Margaret OConnell’s coverage of the “Brokeback Manga” panel at NYCC in this month’s Sequential Tart goes way beyond your typical con report. This long but well-written article covers a lot of bases, including who reads yaoi, why women like it, and possible controversies involving the subject matter.
Although a BeBeautiful representative claims that only adults are depicted having sex, and the books carry disclaimers to that effect, OConnell casts a suspicious eye on that claim, pointing out that college students in Japan don’t usually wear uniforms, but characters in yaoi often do. And I liked this:
As for BLU Manga, Lillian Diaz-Pryzbyl said, “We don’t edit for content, although we may live to regret it. We try not to license things that may get us in trouble.”
Apparently the folks at Tokyopop learned from CMX’s problems with Tenjho Tenge.

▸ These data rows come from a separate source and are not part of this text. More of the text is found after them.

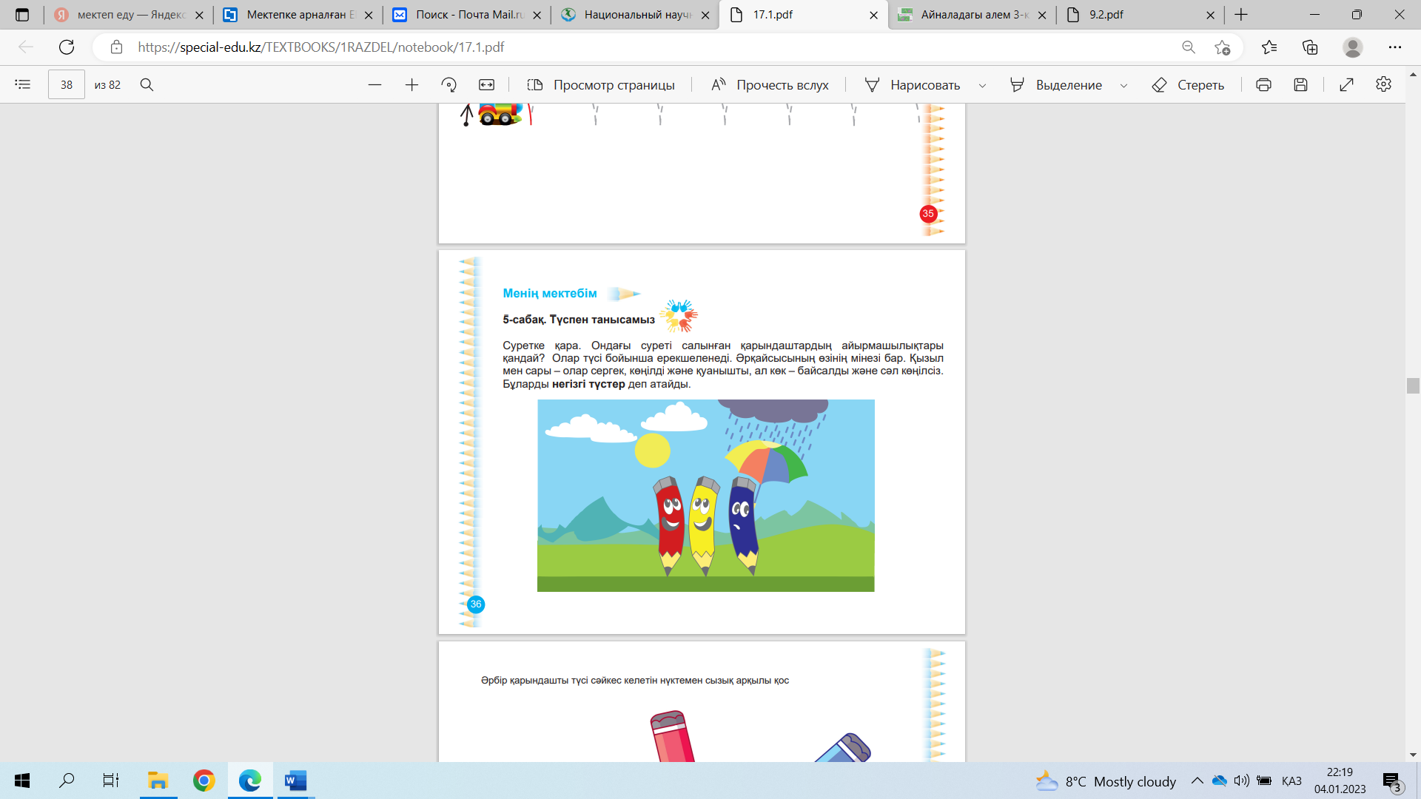Zoom in with the plus button
1421x799 pixels.
[411, 84]
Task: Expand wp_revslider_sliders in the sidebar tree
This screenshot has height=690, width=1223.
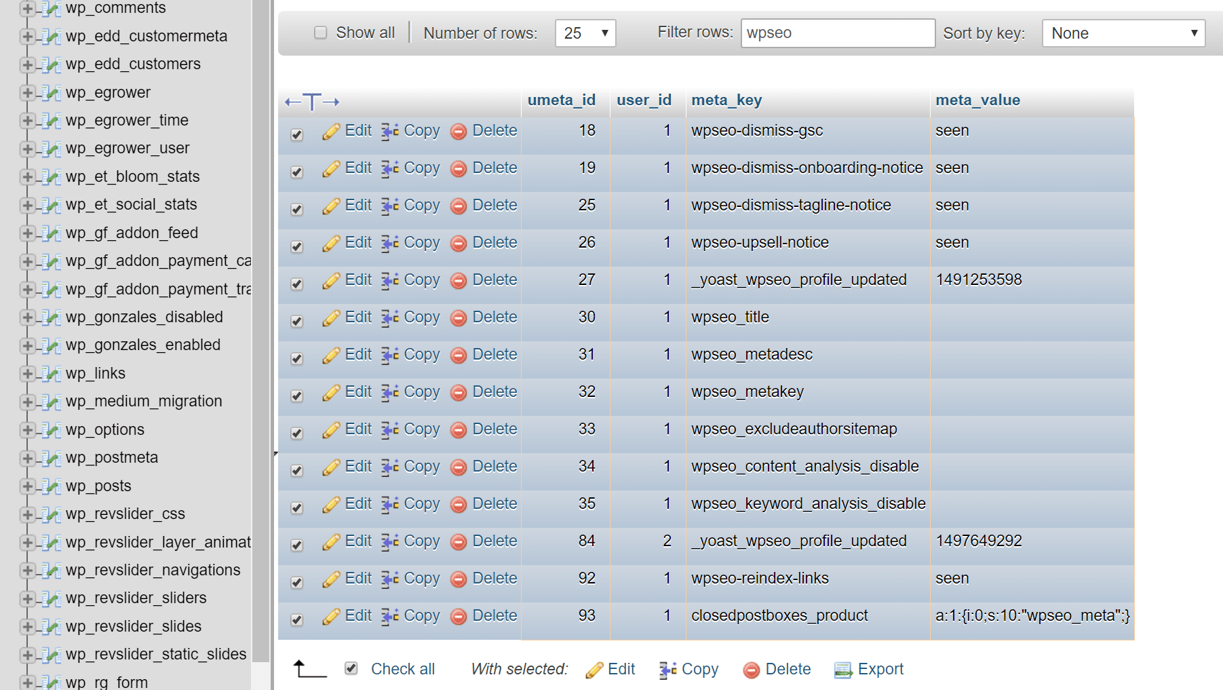Action: [x=27, y=598]
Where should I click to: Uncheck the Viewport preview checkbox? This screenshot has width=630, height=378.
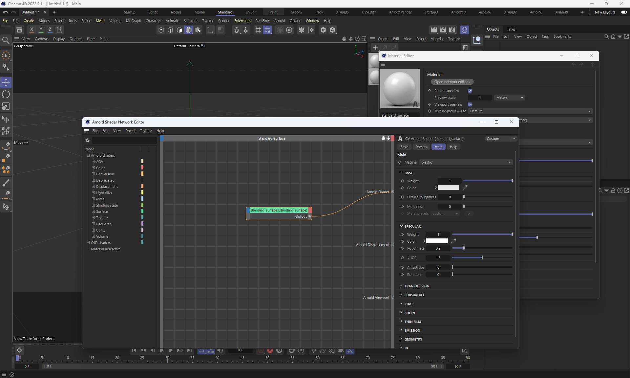[x=470, y=104]
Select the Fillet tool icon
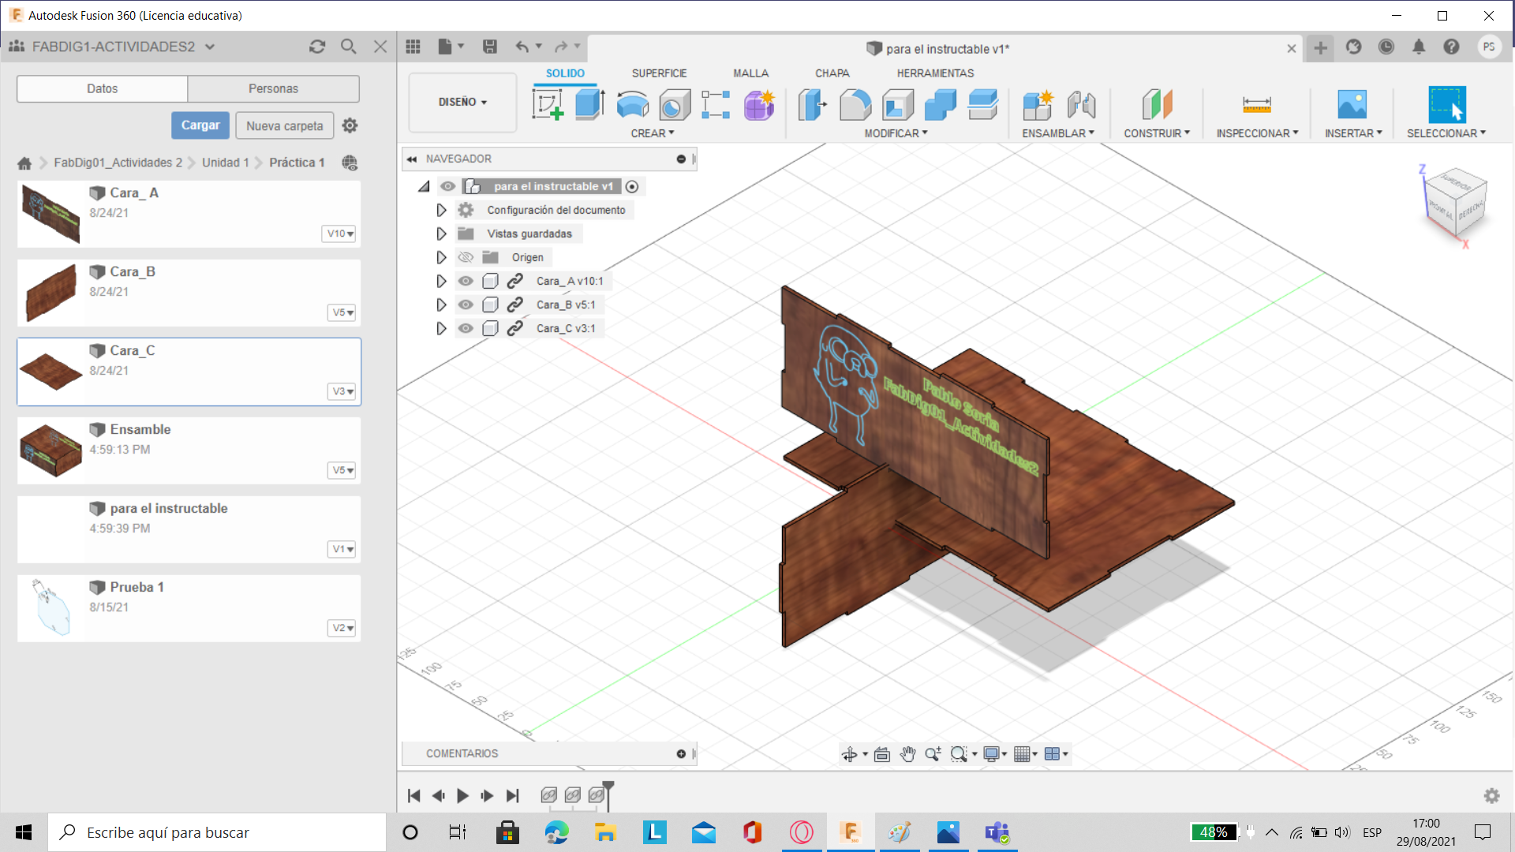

Diaz-Pryzbyl gets extra points for mentioning the similarities between yaoi and slash fiction, and translator Emi Chiusano connects the dots, saying that in Japan, the term “yaoi” refers to slash doujinshi, fan-drawn comics that put two male characters from existing series into a romantic relationship. Because those comics are often amateur productions and more focused on sex than character development, she said,
respected manga-ka like Youka Nitta found it rather disconcerting to hear their work referred to by Western fans as yaoi, which to them carried connotations of something amounting to pure porn with little or no redeeming social value.
Regarding the level of explicitness, this was an interesting insight:
When one panelist suggested that perhaps younger teen readers preferred the milder, less sexually graphic material, yaoi manga-ka Youka Nitta replied that her experience suggested the exact opposite. Judging by the feedback she received from readers of her own work, younger fans wanted harder, more explicit material. As for the more chronologically adult readers, the older they got the more romance they wanted…
Nitta also spoke of the importance of having strong female characters in yaoi manga, saying, “There’s no country with just men.”
OConnell also covers the BeBeautiful panel that followed, although it reads a little differently since the recent news that parent company CPM is having financial difficulties and that Peter Tatara (who showed up for the panel wearing cat ears) is among the many employees who were laid off last week.